UBS chief executive Oswald Gruebel said on Wednesday he still has support from the Swiss bank's board of directors, after unauthorized trading caused a $2.3 billion loss.

Arriving in Singapore for meetings with the bank's management and board, he laughed when asked by reporters at his hotel if he still had the board's backing and said, "Yes... always,."

Gruebel is expected to ask the Swiss bank's board to back plans for a radical overhaul of investment banking under his leadership at a meeting in Singapore.

The bank's executive board was due to meet on Wednesday at their main offices in the city's business district before its wider set of board members meet later in the week. This is one of the four regular meetings it holds every year and strategic changes to the investment bank are on the agenda, said several sources with direct knowledge of the plans.

Alexander Wilmot-Sitwell, the bank's Asia-Pacific co-chairman and co-chief, told reporters outside UBS's office that this was a normal regular meeting. The trading loss is a heavy blow to the reputation of Switzerland's biggest bank, which had just started to recover after its near collapse during the financial crisis and a damaging U.S. investigation into its aiding wealthy Americans to dodge taxes.

UNDER PRESSURE

UBS is already under pressure to scale down, ring-fence or even split off its risky investment banking business from its core wealth management unit in order to shield private clients.
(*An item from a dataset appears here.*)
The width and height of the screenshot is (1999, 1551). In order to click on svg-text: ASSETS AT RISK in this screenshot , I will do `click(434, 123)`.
But a source at the bank told Reuters that the board will not be rushed into dumping the investment bank following the rogue trades.

The bank's biggest shareholder, Singapore-based sovereign wealth fund GIC, said on Tuesday it had discussed the alleged fraud with UBS management, adding it was disappointed by the case and urged UBS to take "firm" action to restore confidence.

GIC, which has a 6.4 percent stake in UBS and has lost about 77 percent of its 11 billion Swiss franc investment in the bank, said it had sought details on how UBS was tightening controls.

Gruebel said on Sunday he would "bear the consequences" of the trading loss that was discovered last week but did not want to quit, adding the affair would influence the future strategy of the investment bank.

The bank's meeting in Singapore coincides with the city state hosting the Formula One Grand Prix, of which UBS is a major sponsor.